The role of cadherins and catenins in the progression of thyroid carcinoma is unclear. We have investigated alpha-, beta- and gamma-catenins and p120(ctn) in relation to the expression of cadherins in human anaplastic thyroid-carcinoma cell lines (HTh7, HTh74, C643 and SW1736) with Western blotting and immunofluorescence. E-cadherin was lacking except in SW1736, which consisted of E-cadherin-positive (approx. 5%) and -negative cells. The alpha- and beta-catenin levels were similar to those of primary cultured non-neoplastic (E-cadherin-positive) human thyrocytes.
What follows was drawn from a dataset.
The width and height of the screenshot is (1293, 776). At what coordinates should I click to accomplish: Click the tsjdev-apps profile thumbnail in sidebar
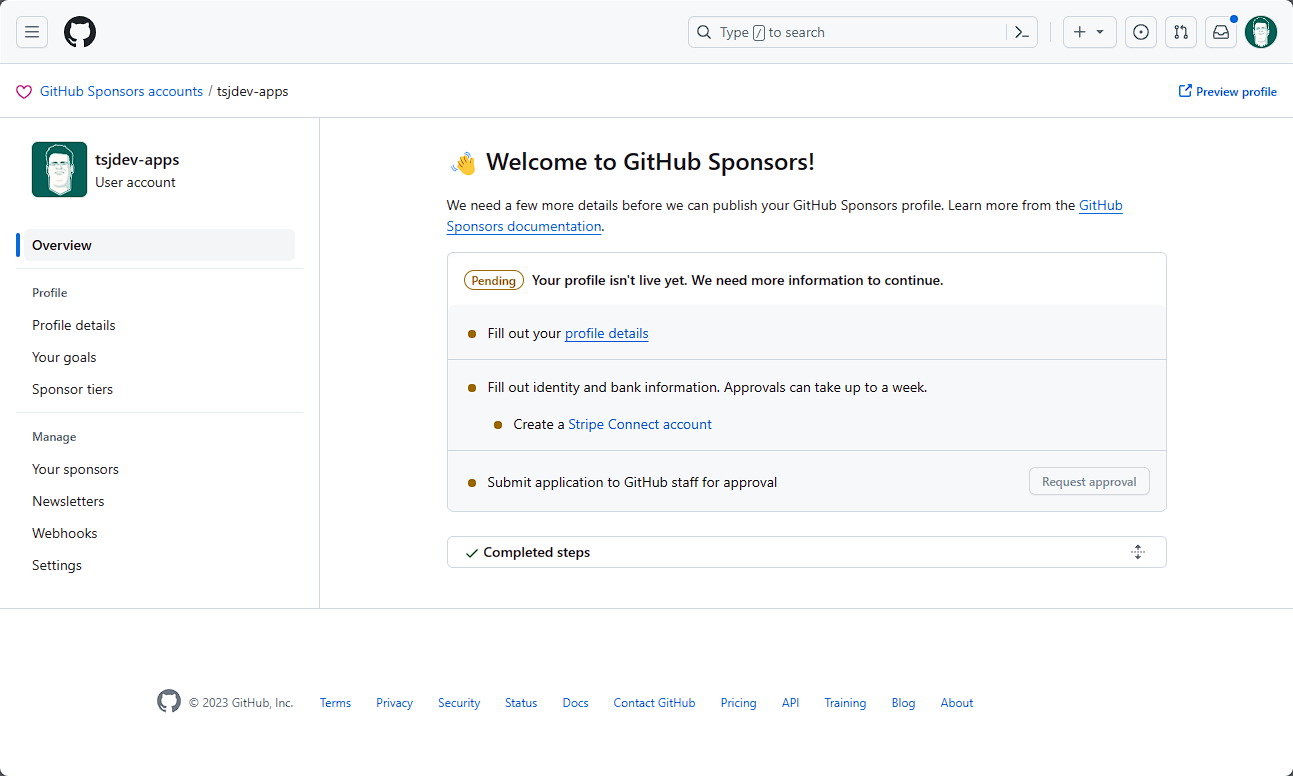[59, 169]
In contrast, the expression of gamma-catenin was low and variable, correlating with the different levels of cytokeratin in the same cells (HTh74 > SW1736 > C643 > HTh7). p120(ctn) resolved as a doublet in Western blots; the approximately 100-kDa band also found in non-neoplastic epithelial cells was reduced whereas the approximately 115-kDa band, corresponding to the fibroblast-type isoform of p120(ctn), was neo-expressed. A DNA-demethylating agent, 5-aza-2'-deoxycytidine, up-regulated E-cadherin in SW1736 and gamma-catenin in SW1736 and C643, whereas the other cell lines were unresponsive; other catenins were not affected. The catenins were generally distributed along the cell borders. Immunostaining, cell-surface biotinylation and co-immunoprecipitation revealed that all cell lines expressed N-cadherin in connection with beta-catenin at the plasma membrane. Incubation with an N-cadherin antibody disrupted cell-cell adhesion. We conclude that E-cadherin-negative anaplastic thyroid-carcinoma cell lines display functional N-cadherin/beta-catenin complexes, partial or complete loss of gamma-catenin, and isoform shift of p120(ctn). The unequal expression of E-cadherin and gamma-catenin and the variable response to DNA de-methylation suggest that anaplastic thyroid carcinoma is not a uniform entity.[1]